Sunday, 28 June 2015

Hornets Sleepwalk to Victory in Slo-Mo Show

Hornets 32 - Hemel 14

There’s a scene in The Matrix where the action flicks into extreme slow-motion and we see Keanu Reeves dodge a bullet. This game was much the same - it started slowly and - as Hemel sucked every last drop of momentum out of the game - decelerated to the point where time itself seemed to stand still.

It was obvious early on that this was going to be a bit of a low-intensity contest as both sides tested the theory of stasis - engaged in a shadow-boxed opening quarter that reminded you of the ghost of a memory of a game you’ve half forgotten.

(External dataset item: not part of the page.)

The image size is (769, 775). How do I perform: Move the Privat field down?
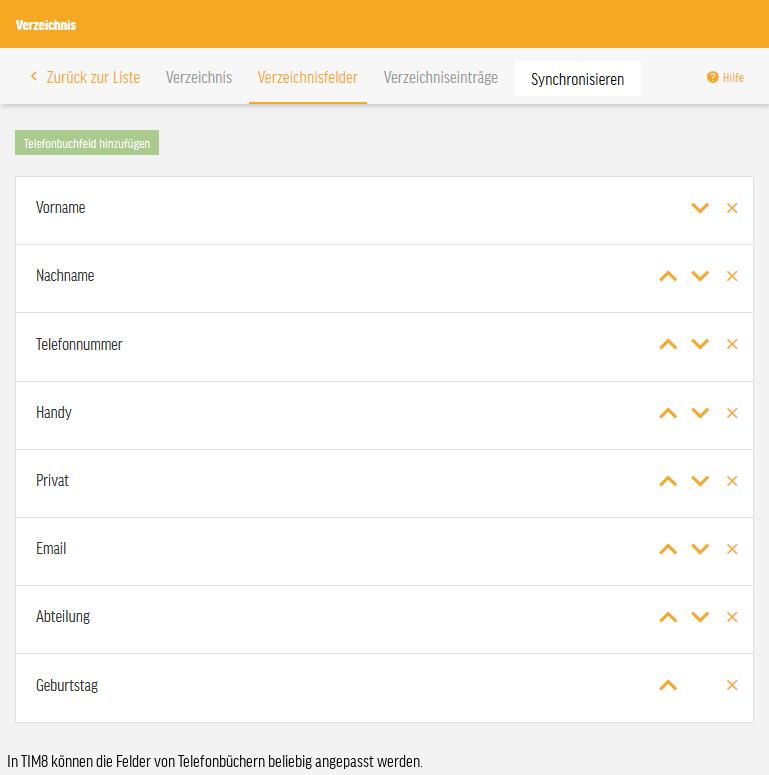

In the 14th minute, the inertia was temporarily broken as Danny Bridge spun out of a tackle to score from close range. Danny Yates unsuccessful with the extras: 4-nil. Then pretty much nothing to report until the 26th minute, when the return of John Cookson gained warm appreciative applause from the crowd. His introduction gave Hornets the go-forward they needed. Indeed, when Hemel’s Lloyd-Jones was sin-binned for attacking Cooky’s standing leg on 28 minutes, Hornets pressed hard: Jordan Case’s perfectly good try struck off for an unseen forward pass. No matter.

One minute later Danny Yates embarked on a mazy run, bamboozling static defenders to score. Yatesey wide with the conversion: 8-nil.

From the kick-off possession Hornets engineered a decent approach set: Ryan Smith’s teasing kick-through seeing Hornets regain possession as the gathering winger was shunted out of play.

Less than a minute later John Cookson arrived with real intent onto a short ball - punching in to score from close range to the biggest cheer of the afternoon. Yatesey with the two for 14-nil. Cookson a clear catalyst for a more determined, direct approach.

On 38 minutes, Hornets again pressed hard off the back of a solid approach set: Danny Yates again, showing and going all the way to the goal line for another well taken solo try. An easy two for 20-nil and Hornets looking to have shaken off the torpor.

But with the timekeeper clearing the hooter’s throat, Hemel’s most rotund lump Mbaraga was allowed to trundle through a huge hole to score a soft try. The sound of one hand clapping as the teams departed at the break at 20-4.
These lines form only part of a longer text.